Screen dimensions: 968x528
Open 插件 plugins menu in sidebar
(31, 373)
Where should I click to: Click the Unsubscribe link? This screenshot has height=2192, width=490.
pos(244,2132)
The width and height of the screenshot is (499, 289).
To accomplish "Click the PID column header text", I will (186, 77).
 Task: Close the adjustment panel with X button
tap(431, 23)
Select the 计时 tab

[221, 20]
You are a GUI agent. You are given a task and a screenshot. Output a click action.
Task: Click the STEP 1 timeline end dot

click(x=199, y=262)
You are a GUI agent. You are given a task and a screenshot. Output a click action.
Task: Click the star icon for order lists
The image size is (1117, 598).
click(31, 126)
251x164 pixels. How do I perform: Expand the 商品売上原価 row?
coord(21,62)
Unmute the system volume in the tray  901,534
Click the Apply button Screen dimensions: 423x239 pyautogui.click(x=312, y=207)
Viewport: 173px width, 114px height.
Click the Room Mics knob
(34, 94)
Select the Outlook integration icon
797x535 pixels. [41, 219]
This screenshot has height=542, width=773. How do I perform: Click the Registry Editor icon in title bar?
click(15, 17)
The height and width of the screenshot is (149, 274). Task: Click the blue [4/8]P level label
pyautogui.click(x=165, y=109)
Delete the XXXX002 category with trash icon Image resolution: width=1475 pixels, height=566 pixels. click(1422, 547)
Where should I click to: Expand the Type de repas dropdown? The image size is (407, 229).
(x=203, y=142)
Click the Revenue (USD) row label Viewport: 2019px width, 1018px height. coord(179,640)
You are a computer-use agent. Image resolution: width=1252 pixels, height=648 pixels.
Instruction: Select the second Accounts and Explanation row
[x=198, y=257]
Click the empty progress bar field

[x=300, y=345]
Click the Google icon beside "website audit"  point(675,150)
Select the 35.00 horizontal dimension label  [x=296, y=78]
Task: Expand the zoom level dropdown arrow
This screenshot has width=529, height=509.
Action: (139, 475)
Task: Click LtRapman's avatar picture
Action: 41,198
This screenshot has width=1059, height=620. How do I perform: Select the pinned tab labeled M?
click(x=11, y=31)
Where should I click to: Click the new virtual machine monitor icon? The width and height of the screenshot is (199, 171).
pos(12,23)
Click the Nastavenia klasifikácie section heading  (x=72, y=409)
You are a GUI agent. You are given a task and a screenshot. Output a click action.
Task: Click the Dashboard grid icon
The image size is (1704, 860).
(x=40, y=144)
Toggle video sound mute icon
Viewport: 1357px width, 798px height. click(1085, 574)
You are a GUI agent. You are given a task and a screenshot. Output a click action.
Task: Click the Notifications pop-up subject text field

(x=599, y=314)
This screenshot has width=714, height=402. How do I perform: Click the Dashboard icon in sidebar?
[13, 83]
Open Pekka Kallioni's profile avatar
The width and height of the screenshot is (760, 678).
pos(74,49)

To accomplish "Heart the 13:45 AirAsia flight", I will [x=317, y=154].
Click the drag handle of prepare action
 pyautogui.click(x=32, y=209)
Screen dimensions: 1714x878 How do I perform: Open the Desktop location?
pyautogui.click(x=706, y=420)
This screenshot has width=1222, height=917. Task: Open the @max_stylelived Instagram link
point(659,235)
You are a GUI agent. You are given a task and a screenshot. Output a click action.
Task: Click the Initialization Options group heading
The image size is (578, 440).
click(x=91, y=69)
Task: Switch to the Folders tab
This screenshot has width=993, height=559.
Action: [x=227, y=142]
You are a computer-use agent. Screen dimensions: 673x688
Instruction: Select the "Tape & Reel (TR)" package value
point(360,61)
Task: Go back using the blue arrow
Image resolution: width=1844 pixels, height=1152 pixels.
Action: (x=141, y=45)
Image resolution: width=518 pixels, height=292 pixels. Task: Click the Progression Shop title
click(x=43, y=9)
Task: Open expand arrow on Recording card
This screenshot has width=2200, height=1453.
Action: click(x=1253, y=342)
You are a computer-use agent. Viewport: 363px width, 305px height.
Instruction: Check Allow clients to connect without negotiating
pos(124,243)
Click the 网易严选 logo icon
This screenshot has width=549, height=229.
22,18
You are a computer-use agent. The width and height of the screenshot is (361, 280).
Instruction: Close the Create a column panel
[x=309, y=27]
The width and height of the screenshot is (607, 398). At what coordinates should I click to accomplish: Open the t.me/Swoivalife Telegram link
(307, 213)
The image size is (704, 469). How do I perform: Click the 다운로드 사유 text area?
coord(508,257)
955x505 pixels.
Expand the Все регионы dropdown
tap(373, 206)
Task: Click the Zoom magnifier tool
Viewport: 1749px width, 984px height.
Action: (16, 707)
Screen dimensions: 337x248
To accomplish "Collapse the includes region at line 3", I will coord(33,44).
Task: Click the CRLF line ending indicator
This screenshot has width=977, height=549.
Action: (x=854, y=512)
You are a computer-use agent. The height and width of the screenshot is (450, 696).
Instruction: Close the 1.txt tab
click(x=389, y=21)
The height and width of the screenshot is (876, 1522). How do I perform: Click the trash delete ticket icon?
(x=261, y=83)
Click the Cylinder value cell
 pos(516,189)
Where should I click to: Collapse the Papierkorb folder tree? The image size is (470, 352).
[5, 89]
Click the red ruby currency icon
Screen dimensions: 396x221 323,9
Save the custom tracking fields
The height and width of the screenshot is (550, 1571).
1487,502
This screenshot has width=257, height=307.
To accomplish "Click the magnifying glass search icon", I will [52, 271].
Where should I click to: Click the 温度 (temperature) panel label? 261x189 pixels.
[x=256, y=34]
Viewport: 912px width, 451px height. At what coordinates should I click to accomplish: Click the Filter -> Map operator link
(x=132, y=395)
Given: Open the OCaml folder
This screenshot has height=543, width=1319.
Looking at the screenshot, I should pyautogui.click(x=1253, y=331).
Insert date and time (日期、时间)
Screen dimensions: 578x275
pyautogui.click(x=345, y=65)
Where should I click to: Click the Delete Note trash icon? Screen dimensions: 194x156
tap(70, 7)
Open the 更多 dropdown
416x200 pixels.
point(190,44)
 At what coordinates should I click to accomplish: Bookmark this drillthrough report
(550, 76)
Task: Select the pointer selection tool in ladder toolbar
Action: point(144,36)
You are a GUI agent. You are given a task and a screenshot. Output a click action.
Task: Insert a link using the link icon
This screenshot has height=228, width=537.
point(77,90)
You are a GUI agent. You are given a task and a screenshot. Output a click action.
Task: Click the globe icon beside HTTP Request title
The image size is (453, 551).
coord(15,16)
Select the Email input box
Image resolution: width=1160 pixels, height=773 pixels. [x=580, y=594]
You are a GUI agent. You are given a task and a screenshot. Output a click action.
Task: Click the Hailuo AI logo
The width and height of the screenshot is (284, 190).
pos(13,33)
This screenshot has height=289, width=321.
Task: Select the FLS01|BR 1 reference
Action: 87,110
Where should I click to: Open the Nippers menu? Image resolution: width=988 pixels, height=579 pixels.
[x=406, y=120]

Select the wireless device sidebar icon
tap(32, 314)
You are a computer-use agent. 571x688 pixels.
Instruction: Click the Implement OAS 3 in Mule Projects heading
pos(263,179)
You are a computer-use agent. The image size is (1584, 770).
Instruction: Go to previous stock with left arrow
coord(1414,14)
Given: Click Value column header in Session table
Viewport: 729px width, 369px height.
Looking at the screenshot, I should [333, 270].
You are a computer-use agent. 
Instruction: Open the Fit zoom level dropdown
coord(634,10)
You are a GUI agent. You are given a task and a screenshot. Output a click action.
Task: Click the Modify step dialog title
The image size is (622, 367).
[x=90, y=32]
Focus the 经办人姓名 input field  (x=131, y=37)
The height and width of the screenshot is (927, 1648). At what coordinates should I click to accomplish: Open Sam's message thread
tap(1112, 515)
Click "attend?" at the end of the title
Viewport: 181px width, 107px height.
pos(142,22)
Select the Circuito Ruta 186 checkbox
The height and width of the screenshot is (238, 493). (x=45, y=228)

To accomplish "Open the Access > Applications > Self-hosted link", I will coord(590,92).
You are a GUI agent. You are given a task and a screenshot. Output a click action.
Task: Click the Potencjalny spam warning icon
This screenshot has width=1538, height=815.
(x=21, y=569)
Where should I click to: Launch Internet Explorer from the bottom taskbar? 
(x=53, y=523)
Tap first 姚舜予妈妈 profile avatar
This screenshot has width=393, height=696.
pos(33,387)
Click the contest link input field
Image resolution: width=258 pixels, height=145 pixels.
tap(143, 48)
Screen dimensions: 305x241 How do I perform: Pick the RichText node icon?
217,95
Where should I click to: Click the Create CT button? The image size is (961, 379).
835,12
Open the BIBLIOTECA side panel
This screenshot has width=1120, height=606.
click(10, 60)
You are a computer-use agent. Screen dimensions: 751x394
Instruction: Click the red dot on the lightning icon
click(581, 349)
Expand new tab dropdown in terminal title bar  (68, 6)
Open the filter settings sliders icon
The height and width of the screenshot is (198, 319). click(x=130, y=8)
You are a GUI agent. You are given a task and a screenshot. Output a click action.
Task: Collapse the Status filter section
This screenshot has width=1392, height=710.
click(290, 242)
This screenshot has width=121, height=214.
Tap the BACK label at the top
==================================================
= STATED TASK =
Rescale the stretch of records from the line containing "Task: Go back using the blue arrow" through the line containing "Action: click(x=1253, y=342)", inclusive, and reproduce every line in it, requests included. Multiply each click coordinate in the answers by 0.65 and round to whole numbers, with halves rounding up.

= EXERCISE ANSWER =
Task: Go back using the blue arrow
Image resolution: width=1844 pixels, height=1152 pixels.
Action: (x=92, y=29)
Image resolution: width=518 pixels, height=292 pixels. Task: Click the Progression Shop title
click(x=28, y=6)
Task: Open expand arrow on Recording card
This screenshot has width=2200, height=1453.
Action: click(x=814, y=222)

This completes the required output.